Task goal - Transcribe the records exactly from the line with "Coloriages rentrée scolaire (83, 2308)" to the end, both included.

Material provided -
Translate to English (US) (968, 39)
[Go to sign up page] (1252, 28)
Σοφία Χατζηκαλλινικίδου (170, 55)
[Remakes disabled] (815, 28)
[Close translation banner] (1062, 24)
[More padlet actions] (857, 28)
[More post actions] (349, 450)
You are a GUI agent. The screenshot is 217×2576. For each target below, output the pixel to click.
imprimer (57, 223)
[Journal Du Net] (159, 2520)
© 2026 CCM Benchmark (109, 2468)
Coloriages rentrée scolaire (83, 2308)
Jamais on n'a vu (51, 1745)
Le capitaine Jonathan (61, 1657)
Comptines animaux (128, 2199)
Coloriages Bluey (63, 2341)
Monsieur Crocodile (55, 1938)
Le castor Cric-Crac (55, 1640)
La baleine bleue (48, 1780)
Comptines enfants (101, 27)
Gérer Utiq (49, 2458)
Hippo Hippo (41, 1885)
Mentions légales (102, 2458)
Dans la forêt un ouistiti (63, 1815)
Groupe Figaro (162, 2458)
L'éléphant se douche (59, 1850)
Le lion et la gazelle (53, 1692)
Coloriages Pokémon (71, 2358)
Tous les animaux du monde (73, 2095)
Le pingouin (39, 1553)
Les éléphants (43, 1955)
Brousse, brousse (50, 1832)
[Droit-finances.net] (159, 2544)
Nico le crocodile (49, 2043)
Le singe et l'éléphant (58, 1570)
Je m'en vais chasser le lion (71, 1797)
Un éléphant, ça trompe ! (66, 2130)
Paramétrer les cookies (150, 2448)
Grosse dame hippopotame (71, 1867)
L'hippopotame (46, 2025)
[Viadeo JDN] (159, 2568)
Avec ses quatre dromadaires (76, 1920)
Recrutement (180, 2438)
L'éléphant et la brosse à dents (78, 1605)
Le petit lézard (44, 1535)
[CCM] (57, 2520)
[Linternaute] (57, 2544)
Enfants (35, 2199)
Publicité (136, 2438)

Finished task -
Coloriages rentrée scolaire (83, 2308)
Jamais on n'a vu (51, 1745)
Le capitaine Jonathan (61, 1657)
Comptines animaux (128, 2199)
Coloriages Bluey (63, 2341)
Monsieur Crocodile (55, 1938)
Le castor Cric-Crac (55, 1640)
La baleine bleue (48, 1780)
Comptines enfants (101, 27)
Gérer Utiq (49, 2458)
Hippo Hippo (41, 1885)
Mentions légales (102, 2458)
Dans la forêt un ouistiti (63, 1815)
Groupe Figaro (162, 2458)
L'éléphant se douche (59, 1850)
Le lion et la gazelle (53, 1692)
Coloriages Pokémon (71, 2358)
Tous les animaux du monde (73, 2095)
Le pingouin (39, 1553)
Les éléphants (43, 1955)
Brousse, brousse (50, 1832)
[Droit-finances.net] (159, 2544)
Nico le crocodile (49, 2043)
Le singe et l'éléphant (58, 1570)
Je m'en vais chasser le lion (71, 1797)
Un éléphant, ça trompe ! (66, 2130)
Paramétrer les cookies (150, 2448)
Grosse dame hippopotame (71, 1867)
L'hippopotame (46, 2025)
[Viadeo JDN] (159, 2568)
Avec ses quatre dromadaires (76, 1920)
Recrutement (180, 2438)
L'éléphant et la brosse à dents (78, 1605)
Le petit lézard (44, 1535)
[CCM] (57, 2520)
[Linternaute] (57, 2544)
Enfants (35, 2199)
Publicité (136, 2438)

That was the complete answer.